When Smith sang, she was known for her rich contralto voice and emotional intensity that was said to be breathtaking. During the Great Depression, her fame started to fade, while her alcoholism increased, which made her unappealing to management. Through all this, her voice stayed intact, however. And it was because of this voice, she is known as the “Empress of the Blues, ” and inducted into two hall of fames post-mortem: the Blues Hall of Fame in 1980 and the Rock and Roll Hall of Fame in 1989. She was bold and confident — an artist who did not need the power of microphone to carry her voice.
Smith died on September 26, 1937, in Clarksdale, Mississippi due to injuries she received from a road accident.
Nina Simone was born Eunice Kathleen Waymon on Feburary 21, 1933 in Tryon, North Carolina. She is known as an American pianist, singer, songwriter, and civil rights activist. Unlke most musicans during her time, her music styles spanned multiple genres including classical, pop, folk, blues, gospel, blues, and jazz.
Out of all the women talk about, Simone was the only to have any formal music training. She first enrolled in the Juilliard School of Music in New York City, then applied for a scholarship to study at the Curtis Institute of Music in Philadelphia, where she was not accepted.
After Juilliard, Simone moved to Atlantic City, where she made a living of playing the piano at nightclubs. This was time she adopted her stage name, “Nina Simone,” which she used to disguise hersef from her unsupportive family members. “Nina” came from the Spanish word “nina,” which came from a nickname used by her boyfriend at the time, and “Simone” came from the French actress by the name of Simone Signoret.

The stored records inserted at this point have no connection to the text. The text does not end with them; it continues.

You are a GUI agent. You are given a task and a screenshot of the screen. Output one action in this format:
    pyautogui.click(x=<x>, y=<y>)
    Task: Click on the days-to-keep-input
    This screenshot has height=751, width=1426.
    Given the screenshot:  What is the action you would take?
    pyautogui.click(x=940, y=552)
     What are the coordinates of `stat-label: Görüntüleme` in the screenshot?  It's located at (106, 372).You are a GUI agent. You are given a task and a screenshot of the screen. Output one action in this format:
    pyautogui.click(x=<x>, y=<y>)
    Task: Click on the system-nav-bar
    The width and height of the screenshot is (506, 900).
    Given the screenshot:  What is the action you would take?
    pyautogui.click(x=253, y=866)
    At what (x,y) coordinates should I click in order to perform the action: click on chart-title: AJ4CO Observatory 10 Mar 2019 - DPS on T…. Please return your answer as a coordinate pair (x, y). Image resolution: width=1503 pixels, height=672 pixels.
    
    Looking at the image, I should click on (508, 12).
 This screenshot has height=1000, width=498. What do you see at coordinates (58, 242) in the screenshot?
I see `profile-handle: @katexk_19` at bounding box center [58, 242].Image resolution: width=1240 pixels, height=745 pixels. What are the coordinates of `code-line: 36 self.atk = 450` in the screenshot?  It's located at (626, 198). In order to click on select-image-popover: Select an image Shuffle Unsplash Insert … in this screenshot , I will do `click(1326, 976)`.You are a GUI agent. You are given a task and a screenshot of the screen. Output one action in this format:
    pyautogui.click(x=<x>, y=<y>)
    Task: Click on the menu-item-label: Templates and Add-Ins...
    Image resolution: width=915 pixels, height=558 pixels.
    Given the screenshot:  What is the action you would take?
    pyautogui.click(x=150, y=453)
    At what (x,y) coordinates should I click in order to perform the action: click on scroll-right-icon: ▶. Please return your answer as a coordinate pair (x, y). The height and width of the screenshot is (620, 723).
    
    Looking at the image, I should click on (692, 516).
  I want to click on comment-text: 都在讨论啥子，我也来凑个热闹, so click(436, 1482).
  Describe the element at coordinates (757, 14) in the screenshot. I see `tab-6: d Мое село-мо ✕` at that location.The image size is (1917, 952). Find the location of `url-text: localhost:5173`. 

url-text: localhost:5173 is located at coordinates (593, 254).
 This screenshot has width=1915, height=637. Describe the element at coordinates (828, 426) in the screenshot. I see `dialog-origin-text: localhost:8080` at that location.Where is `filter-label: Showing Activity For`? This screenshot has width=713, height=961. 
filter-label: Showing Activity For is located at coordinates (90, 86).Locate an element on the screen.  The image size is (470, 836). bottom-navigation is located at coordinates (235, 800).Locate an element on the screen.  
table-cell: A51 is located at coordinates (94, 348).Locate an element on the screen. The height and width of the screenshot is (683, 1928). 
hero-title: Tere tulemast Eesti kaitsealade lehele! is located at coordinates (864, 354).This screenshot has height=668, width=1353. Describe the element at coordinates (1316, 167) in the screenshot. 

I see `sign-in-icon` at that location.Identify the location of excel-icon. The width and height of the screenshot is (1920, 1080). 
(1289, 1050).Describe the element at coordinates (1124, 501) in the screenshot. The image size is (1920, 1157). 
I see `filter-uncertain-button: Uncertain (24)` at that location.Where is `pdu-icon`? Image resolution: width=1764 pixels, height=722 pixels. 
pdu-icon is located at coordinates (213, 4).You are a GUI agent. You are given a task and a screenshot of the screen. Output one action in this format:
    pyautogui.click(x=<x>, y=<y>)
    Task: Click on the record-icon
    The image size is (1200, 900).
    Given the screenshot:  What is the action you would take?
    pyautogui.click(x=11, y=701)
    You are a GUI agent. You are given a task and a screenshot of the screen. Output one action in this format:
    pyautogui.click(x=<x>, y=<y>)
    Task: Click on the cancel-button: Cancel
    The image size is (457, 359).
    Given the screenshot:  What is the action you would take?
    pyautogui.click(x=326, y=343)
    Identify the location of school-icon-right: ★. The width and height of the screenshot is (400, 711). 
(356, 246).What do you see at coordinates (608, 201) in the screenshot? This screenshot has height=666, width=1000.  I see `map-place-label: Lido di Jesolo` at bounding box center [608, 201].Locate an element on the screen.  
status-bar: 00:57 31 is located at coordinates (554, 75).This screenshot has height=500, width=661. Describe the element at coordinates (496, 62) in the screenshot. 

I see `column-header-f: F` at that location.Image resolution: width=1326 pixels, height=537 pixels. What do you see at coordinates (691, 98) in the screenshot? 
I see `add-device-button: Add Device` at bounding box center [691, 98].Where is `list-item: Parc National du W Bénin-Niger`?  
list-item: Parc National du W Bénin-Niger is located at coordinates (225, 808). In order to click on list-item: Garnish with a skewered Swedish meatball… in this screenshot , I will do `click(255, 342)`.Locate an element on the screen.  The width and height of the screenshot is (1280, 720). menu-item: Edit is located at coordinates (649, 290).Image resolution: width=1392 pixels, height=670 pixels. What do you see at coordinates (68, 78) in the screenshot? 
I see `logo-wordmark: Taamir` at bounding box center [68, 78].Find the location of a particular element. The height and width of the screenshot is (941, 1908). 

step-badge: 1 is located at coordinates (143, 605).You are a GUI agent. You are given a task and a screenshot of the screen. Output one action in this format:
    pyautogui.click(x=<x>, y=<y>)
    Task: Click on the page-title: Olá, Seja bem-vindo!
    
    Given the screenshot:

Due to her unique voice and style, that being her expressive and jazz-like contralto voice, and wide range of music genres, as well as her activists, Simone made her mark on the world in many ways, all involving her talents and voice.
In the genre of jazz, there were many influential people that paved paths for the genre and others. These women were only some of them, but arguably some of the greatest.